Showing posts with label Swans. Show all posts
Showing posts with label Swans. Show all posts

Thursday, 8 May 2008

Lamentation

This was going to be a post about the London Mayoral elections. Shakespearean I thought. ‘For god’s sake let us sit upon the ground and tell sad stories of the death of kings,’ I thought some more. The scene takes place, ‘on the coast of the Thames, City Hall in view.’
“Let’s talk of graves, of worms, and epitaphs;
Make dust our paper, and with rainy eyes
Write sorrow in the bosom of the Earth.
Let’s chose executors, and talk of wills:
And yet not so,- for what can we bequeath,
Save our deposed bodies to the ground?
Our land, our lives, and all are Boris-bloke’s,…”
Thus laments King Ken of Livingstone, Thrice Lord of City Hall,
Who by the vile treachery of the Witney Laird
And his suburban hoards from Henley
With their London pads,
Is once again deposed
To plot anew…..
But who comes here?

(enter: unknown ragged hoards, urban foxes - not from Henley, tousled swans, assorted water foul and swarm of flies.)

Fox, grinning broadly:
Good my Liege, fear not,
The red-coat hunters will never breach the bounds of our fair city!
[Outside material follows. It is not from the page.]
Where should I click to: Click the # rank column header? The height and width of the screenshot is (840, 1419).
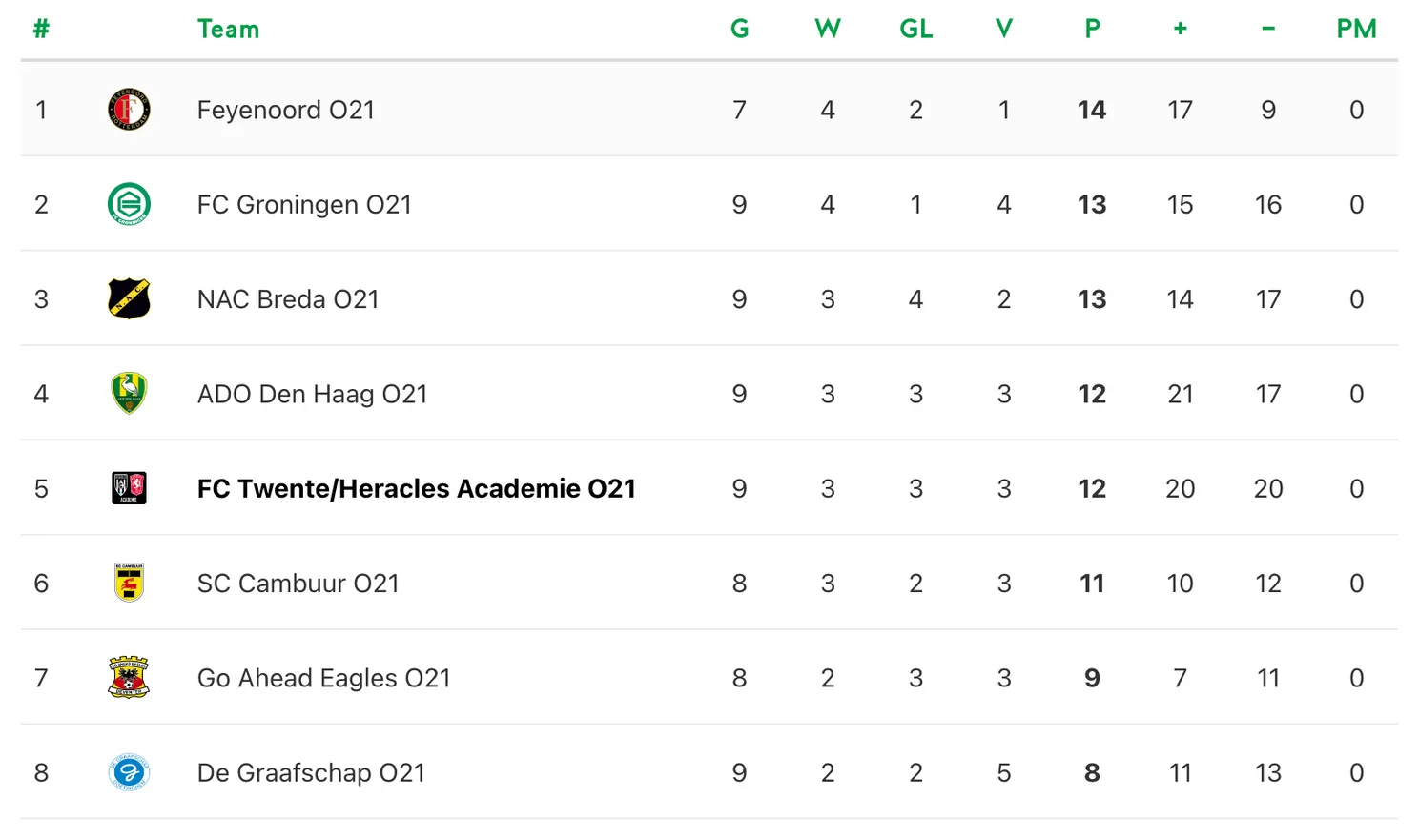(x=41, y=30)
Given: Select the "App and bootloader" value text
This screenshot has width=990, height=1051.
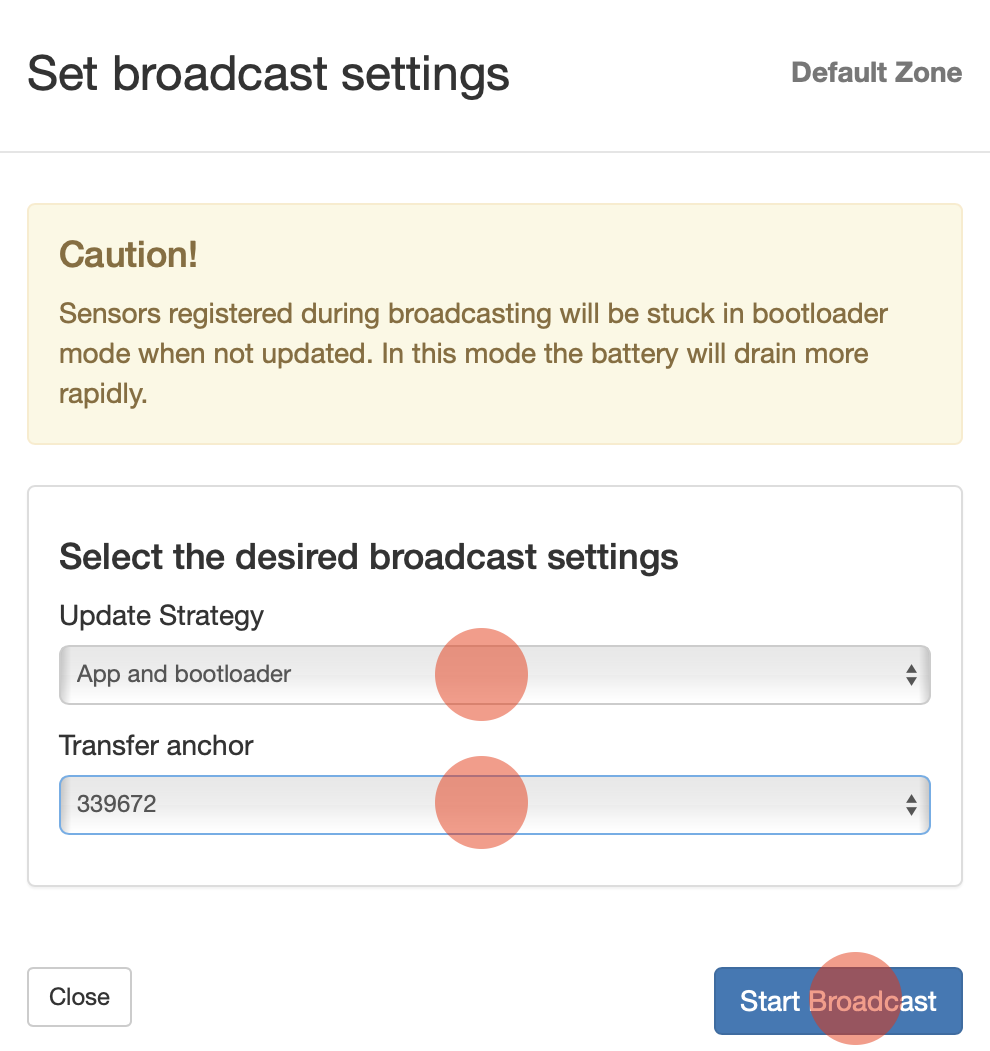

Much ruffling of feathers among water foul. Ducks muttering darkly to one another and keeping a distance from red-coated hunter already in their midst.
Swan steps forward, clears throat:

Earl Fox, your gracious forbearance has been noted in this matter, and is gratefully acknowledged by my ladies in waiting, however, (voice begins to tremble slightly), we cannot be certain of the intentions of the urban hunter, not all of whom wear red coats. The Eastern Allies of the Henley Hoards have already plucked (she gulps, tears in her eyes), have already plucked my own good cuz, her Grace the Baroneess Swan of Tottenham from her nesting place in the Lea Valley, and, they say, made of her a banquet. This Boris-Bloke will never put a stop to such foul-treachery, indeed his views on hunting are well known and talked of in the coffee houses of suburbia.
We must repair to the rebel lands of Haringey and there take refuge and prepare to restore Fair City Hall to all who love the Thames and tributaries of London.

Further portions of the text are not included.